The events prior to the combat began at two in the morning on March 26, 1933, when the ships Cartagena and Santa Marta of the Putumayo Detachment of the Colombian Navy landed two contingents of the Colombian Army on both flanks of Güepí in order to surround the fort where the Peruvian Army was located. Around 9 in the morning of the same day the Colombian Air Force began the attack, supported by artillery fire from nearby Chavaco Island and from the gunboats Cartagena and Santa Marta, such that by 9:50 the Colombian company that was advancing from the east occupied the Bolognesi entrenchment, when the Peruvian lieutenant Sillau abandoned it before his imminent fall.

While this was happening on land, in the water, the ship Cartagena advanced towards the mouth of the Güepí River, beating the fort that defended that position with its cannons. Towards 12 o'clock the Cartagena launched itself towards the riverbank to disembark a wave of soldiers in order to take the main nest of resistance; Downstream, the Santa Marta fulfilled a similar task.

The Peruvian troops resisted throughout the assault, slowly giving up ground, however, seeing themselves completely outflanked and only the trail to the town of Cabo Pantoja as a single supply route, they withdrew in a disorderly manner, abandoning wounded, weapons, ammunition and food; Simultaneously the Peruvian aircraft withdrew towards Pantoja. Some Colombian platoons tried to follow the Peruvians in retreat, but when night fell and they did not know this territory, the pursuit was called off.
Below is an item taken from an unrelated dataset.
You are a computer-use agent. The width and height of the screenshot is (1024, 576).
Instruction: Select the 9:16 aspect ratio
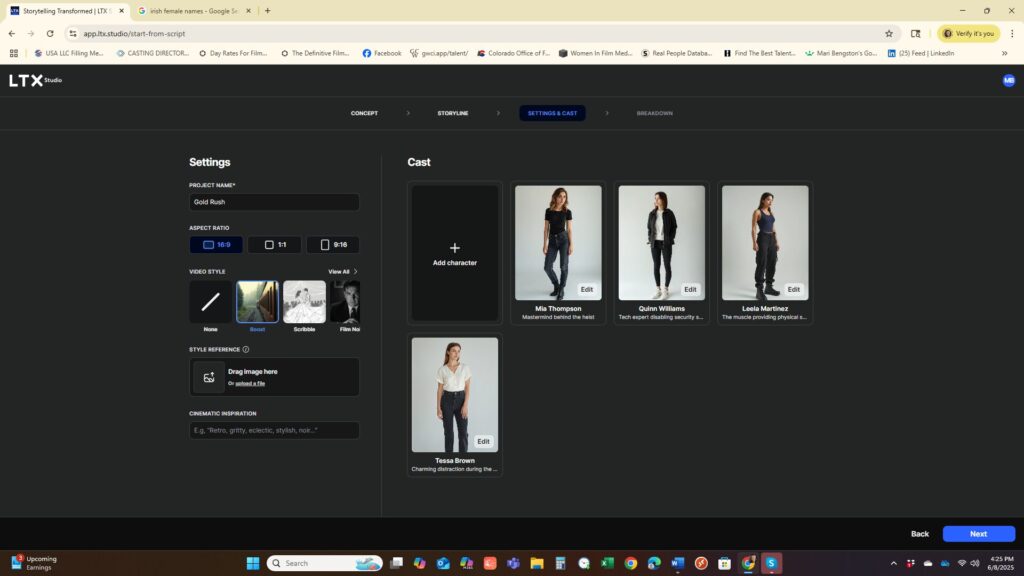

At the end of the day, the casualties were 16 dead and 13 wounded for the Colombian side, while for the Peruvian side there were 27 dead, 12 wounded and 13 prisoners, a number that would increase in the following days to 19, with 6 new prisoners; as well as the permanence of the Colombian troops in Güepí.

On March 28, the Peruvian air force conducted an attack on Güepí, which had no major impact. Towards the west, the Sinchi Roca boat that was transporting the 19 Peruvian prisoners was located, and the Peruvian forces attacked it, forcing it to run aground on the low shore; only the helmsman of the Colombian vessel perished and the Peruvians were released. After that, a series of skirmishes followed in the attempt of the Peruvians to recover Güepí. The main one of these took place on April 10, 1933, when a sergeant and two Peruvian soldiers died in a clash with the Colombian outposts.